Claudia Lapacó brinda una composición de gran solidez como la malvada sultana Feyza, en la tercera y, desde todo punto de vista, inmejorable versión del musical de Pepe Cibrián y Ängel Mahler.
«Las mil y una noches». Libro, letras, puesta en esc., coreog. y dir.: P. Cibrián Campoy. Músi., orquestaciones y dir. mus.: A. Mahler. Esc.: R.Diviú. Vest.: A. Miranda. Dis. de sonido: O. Mahler. Arreglos y dir. coros: C. Di Palma.(Teatro El Nacional).

Para la tercera versión del musical sobre «Las mil y una noches», Cibrián-Mahler optaron por una puesta que prescinde de escenografías monumentales (sólo hay una gran fachada de un castillo en los tramos finales), y de grandes escenas masivas sin justificación dramática. Quizá sea ésa la mayor diferencia con respecto a las otras dos (la primera de ellas, en el Luna Park en 2001).

La historia del sultán Solimán, su deslumbramiento por la belleza y la persuasión de Elena, la esclava que lo enamora luego de que ésta le relata cada noche un cuento distinto, y la relación edípica que establece con su madre, la sultana Feyza, quien acaba trágicamente, ocupan la totalidad del espectáculo.
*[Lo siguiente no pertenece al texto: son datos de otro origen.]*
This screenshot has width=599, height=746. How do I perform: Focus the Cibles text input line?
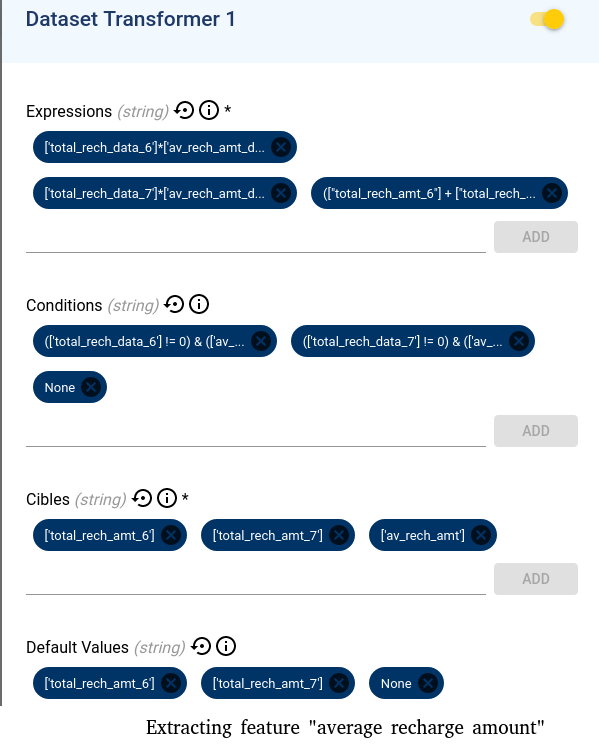click(x=256, y=579)
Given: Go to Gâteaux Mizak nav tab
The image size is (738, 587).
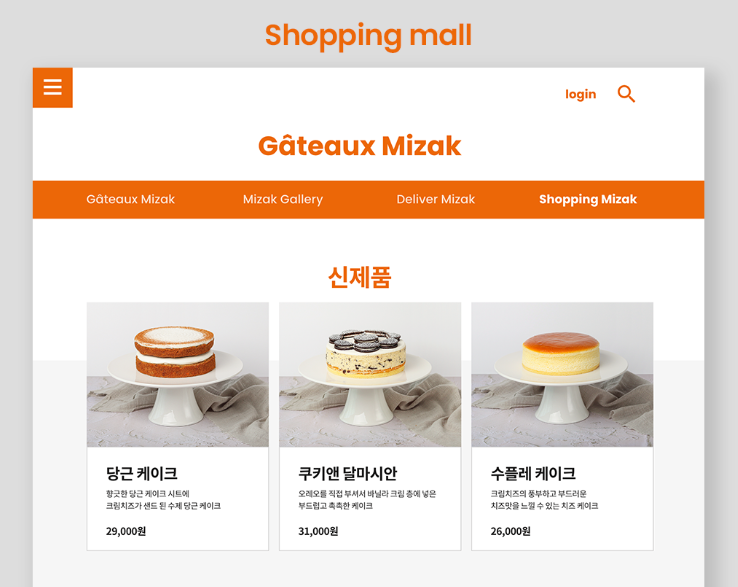Looking at the screenshot, I should pos(130,199).
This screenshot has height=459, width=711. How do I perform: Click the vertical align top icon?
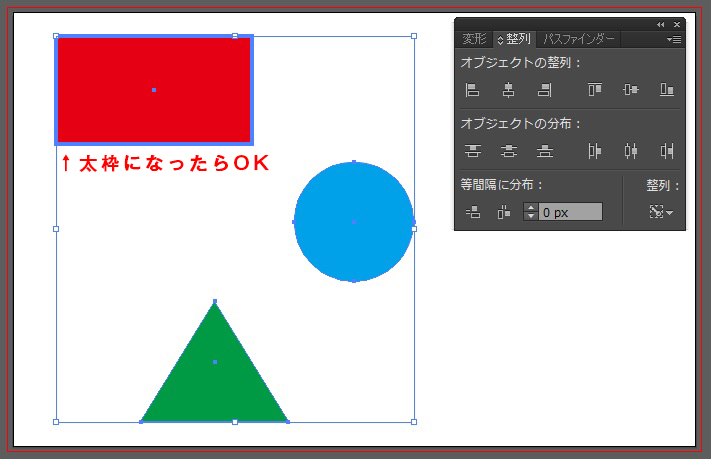click(595, 90)
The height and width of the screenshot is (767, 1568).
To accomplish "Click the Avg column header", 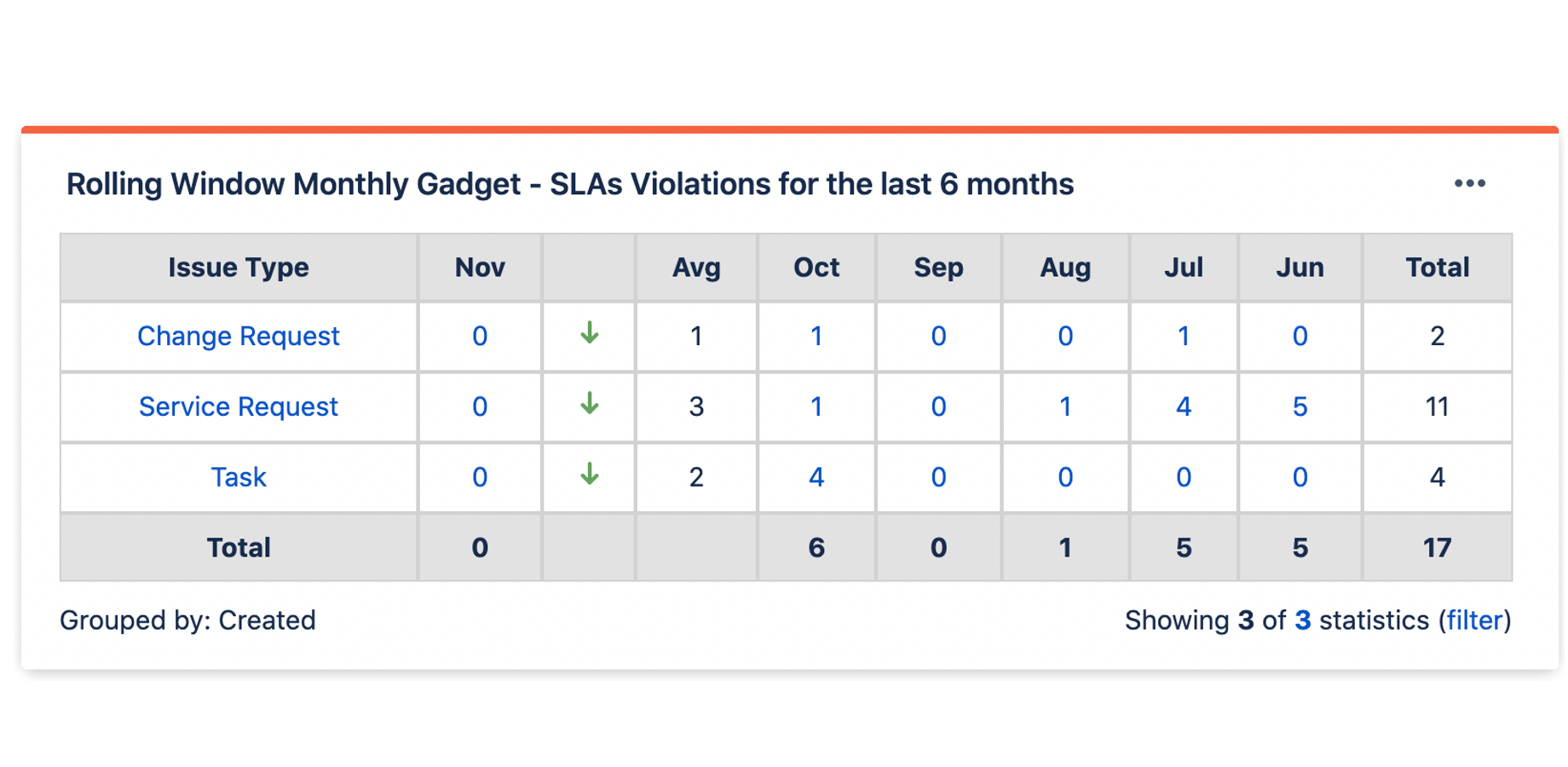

«Las mil y una noches» es una comedia musical visualmente deslumbrante, merced a la confluencia de un diseño de luces excepcional, buen gusto en todos los elementos escénicos, un vestuario fastuoso, y una partitura musical, ejecutada en vivo, con la dirección de Ángel Mahler.

Pepe Cibrián Campoy fue el artífice de varios de los rubros que incluyen la coreografía (sin ser específicamente coreógrafo) y la autoría del libreto y las letras. Como correlato están las danzas de ascendencia oriental, tal como corresponde a la ilustración de la magnífica obra literaria anónima, con algunos aditamentos de danzas hindúes.

El cuerpo de baile, perfectamente adiestrado, baila con ímpetu lo trazado por el coreógrafo y pone en evidencia su intencionalidad desbordante en más de una oportunidad.

Claudia Lapacó cumple una vez más con una composición de gran solidez y enérgica fuerza dramática como Feyza. La suya es una interpretación de gran riesgo y todo lo que hace sobre el escenario es valioso, desde actuar como una gran trágica hasta bailar y cantar. Juan Rodó diseña un Sultán vigoroso y viril, elegante y de gran potencia vocal. Es un personaje que él conoce en profundidad y lo interpreta de la mejor manera, convirtiéndose en un paradigma de lo que debe ser una actuación en un musical.

Calidad y compromiso

Georgina Frére suma calidad vocal a una actuación sensible y comunicativa. Laura Piruccio está excelente en su rol de Leila, y Diego Duarte Conde, Nicolás Bertolotto, Mauro Murcia, Mercedes Benítez y la bailarina Eluney Zalazar asumieron con el mismo compromiso cada uno de los papeles más pequeños.

Por último, hay que elogiar calurosamente no sólo la creatividad musical de Mahler, sino también su agudeza y su sensibilidad al plasmar con fantasía, rigor sinfónico-vocal y belleza melódica, una partitura ideal para estas mil y una noches donde las estrellas, los palacios árabes y los sentimientos en conflicto, brillan en todo su esplendor.